Treating a narrative as an economic object does not require a proprietary dataset — it requires discipline. Name the story precisely, track its attention curve, tie it to a real decision, and state in advance what would kill it. That last step is the one culture and business operators skip most often, and it is the one that separates a narrative-economics brief from a restatement of "the discourse changed." Shiller's contagion framing and Kuran's preference falsification are not competing theories here; they describe two sides of the same phenomenon — the loud spread of a story, and the quiet collapse of the silence that let a different story hold for as long as it did.

Data and method

This piece synthesizes two published academic frameworks rather than presenting an Artometrics-collected dataset. The primary sources are Robert J. Shiller's Narrative Economics: How Stories Go Viral and Drive Major Economic Events (Princeton University Press, 2019) for the contagion, mutation, and burnout vocabulary, and Timur Kuran's Private Truths, Public Lies: The Social Consequences of Preference Falsification (Harvard University Press, 1995) for the preference-falsification and cascade-threshold mechanism.

The four worked cases — crypto's digital-gold/tulip-mania pairing, pandemic-era competing narratives, 2021 meme-stock trading, and celebrity-scandal "why didn't we know sooner" framing — are illustrative applications chosen because each is a real, widely reported public event, not because Artometrics measured their attention curves directly.
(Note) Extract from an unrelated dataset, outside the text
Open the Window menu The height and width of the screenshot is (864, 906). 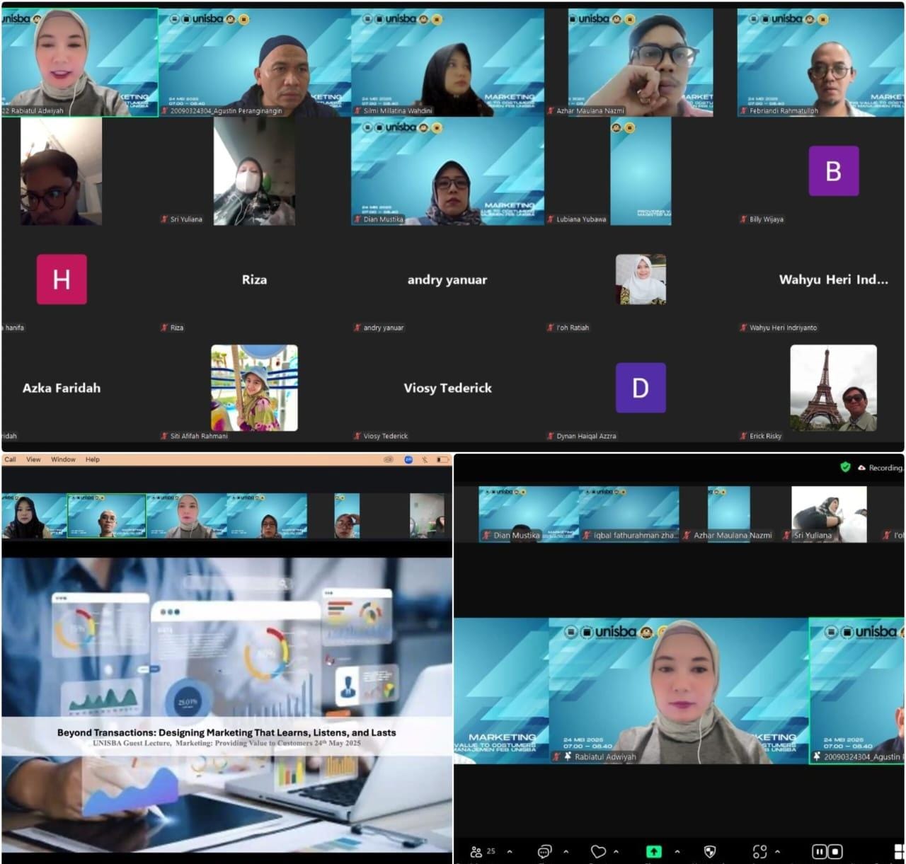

No specific infection rates, search-volume figures, or dates beyond well-established public facts (for example, the January 2021 retail-trading surge in stocks such as GameStop) are claimed here. The four charts accompanying this piece are schematic diagrams of the contagion-mutation-burnout shape the theory predicts, explicitly labeled as illustrative rather than observed, and should not be read as measured search or news-volume series.

References

Shiller, R. J. (2019). Narrative Economics: How Stories Go Viral and Drive Major Economic Events. Princeton University Press.
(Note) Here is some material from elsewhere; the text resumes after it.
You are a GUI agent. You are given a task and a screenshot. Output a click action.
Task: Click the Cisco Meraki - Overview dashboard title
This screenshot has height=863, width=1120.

Kuran, T. (1995). Private Truths, Public Lies: The Social Consequences of Preference Falsification. Harvard University Press.
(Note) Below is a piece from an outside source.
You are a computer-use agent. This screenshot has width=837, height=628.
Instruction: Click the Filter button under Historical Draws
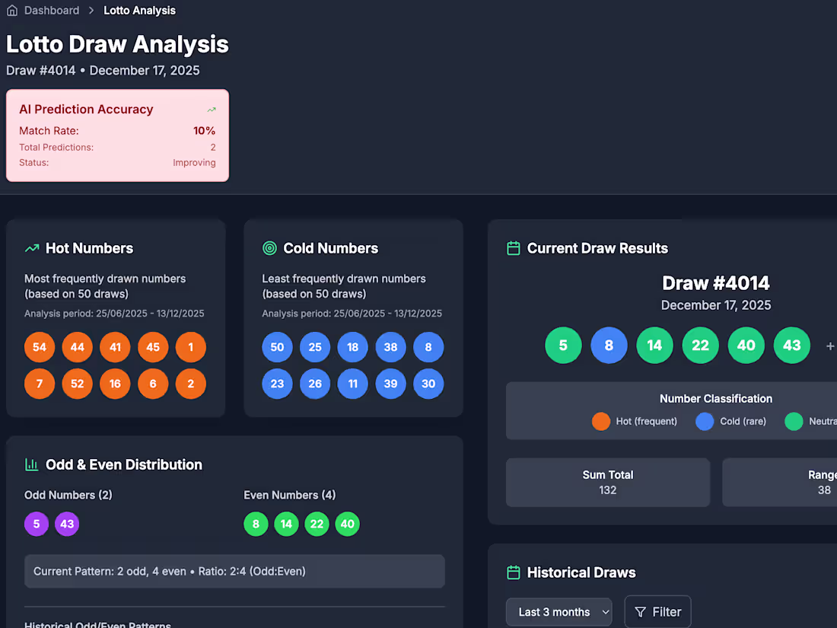pyautogui.click(x=657, y=611)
Artometrics Editorial. The Protection Threshold — a related Artometrics report examining the "why didn't we know sooner" mechanism as a measurable point of institutional silence collapse in Hollywood.

Editor's note

This piece is a framework and hypothesis-map article, not a measured Artometrics dataset report. It applies two published academic theories — Shiller's narrative economics and Kuran's preference falsification — to four well-known, illustrative cases. The four accompanying charts are schematic diagrams labeled explicitly as illustrative, not observed data. This report was researched, written, and produced in active collaboration with Claude AI (Anthropic); the research questions and editorial framing are ours, the execution is a collaboration.

— Artometrics Editorial

Notes
What is narrative economics?
Narrative economics is Robert Shiller's term (from his 2019 book of the same name) for treating popular stories about money and markets as contagious objects — they spread, mutate into new slogans, and burn out like an epidemic, and they can move markets and institutional decisions whether or not the underlying facts are true.
Is this article based on an Artometrics dataset?
No. This is a framework piece that applies two published academic theories — Shiller's narrative economics and Kuran's preference falsification — to four well-known, illustrative cases. There is no proprietary Artometrics dataset behind the charts here; they are labeled as illustrative framework diagrams, not observed data.
What is preference falsification?
Preference falsification is Timur Kuran's term (1995) for the gap between what people privately believe and what they publicly say or do. People comply publicly while disbelieving privately until enough of them stop at once, and opinion appears to flip overnight — a cascade rather than a gradual shift.
What is the Monday brief template?
A four-step operator framework for briefing on a live narrative: name the narrative in one sentence, show its attention curve, state which real decision it is distorting, and propose a falsifier — the specific evidence that would kill the story.